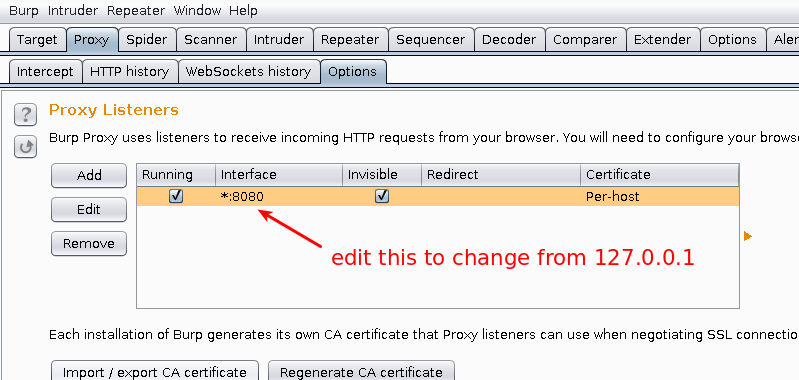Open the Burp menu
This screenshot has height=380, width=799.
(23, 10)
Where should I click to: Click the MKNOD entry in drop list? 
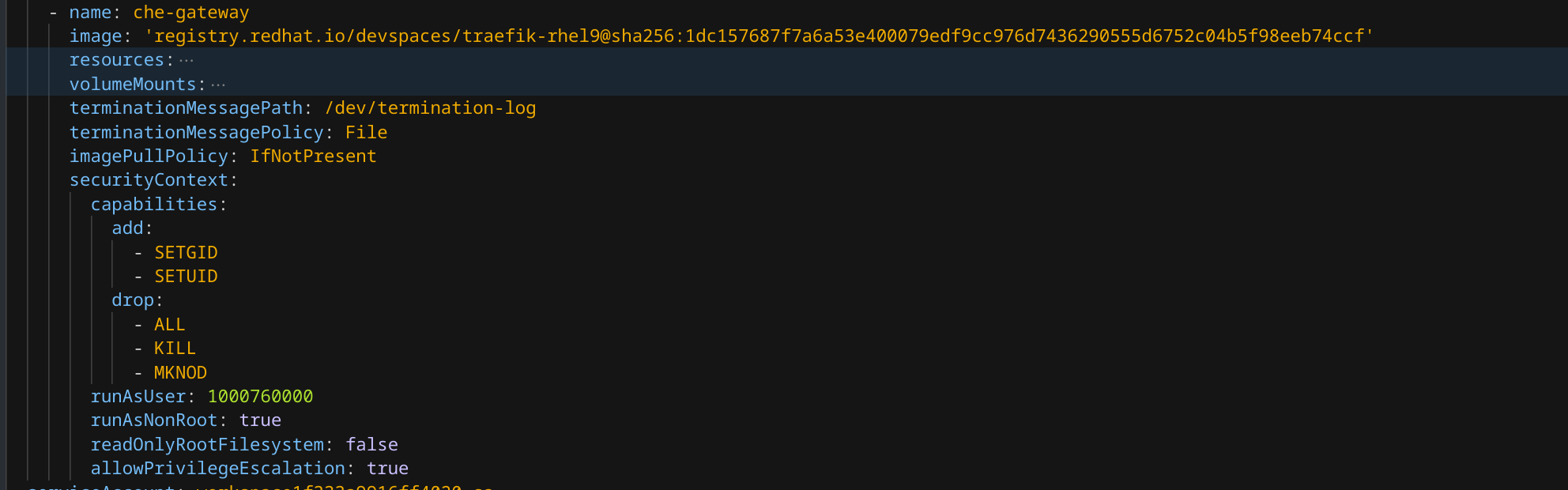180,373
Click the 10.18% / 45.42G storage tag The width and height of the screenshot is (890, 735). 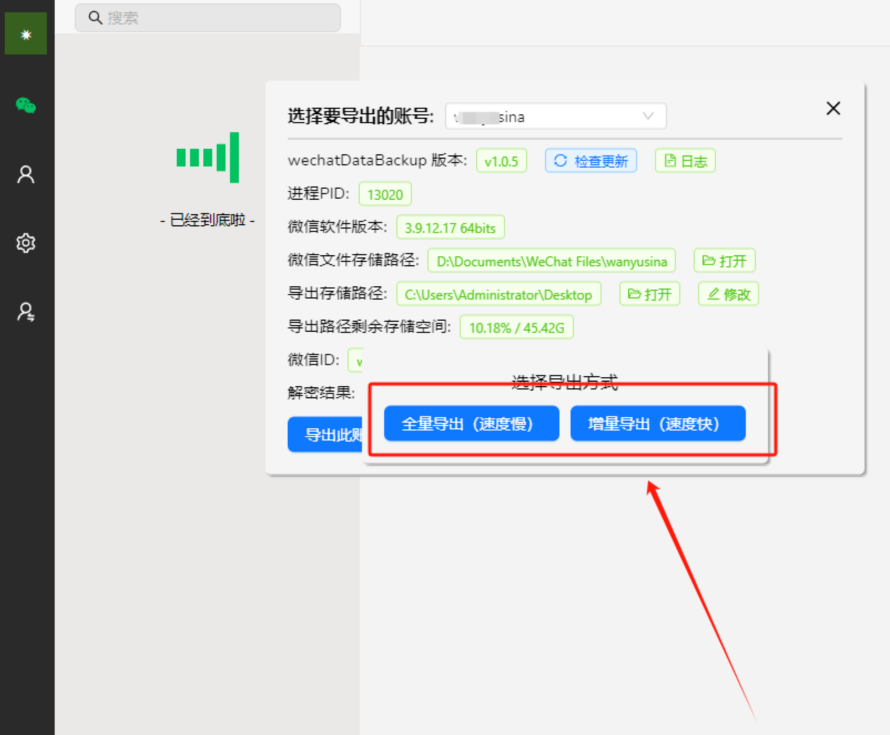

------------------------------

▸ **Your task**
Without any pictures, restate word for word only the lines from the one with "Where should I" through the end of the listing.

▸ **Response to this task**
Where should I click to: Click the MKNOD entry in drop list? 
180,373
Click the 10.18% / 45.42G storage tag The width and height of the screenshot is (890, 735). 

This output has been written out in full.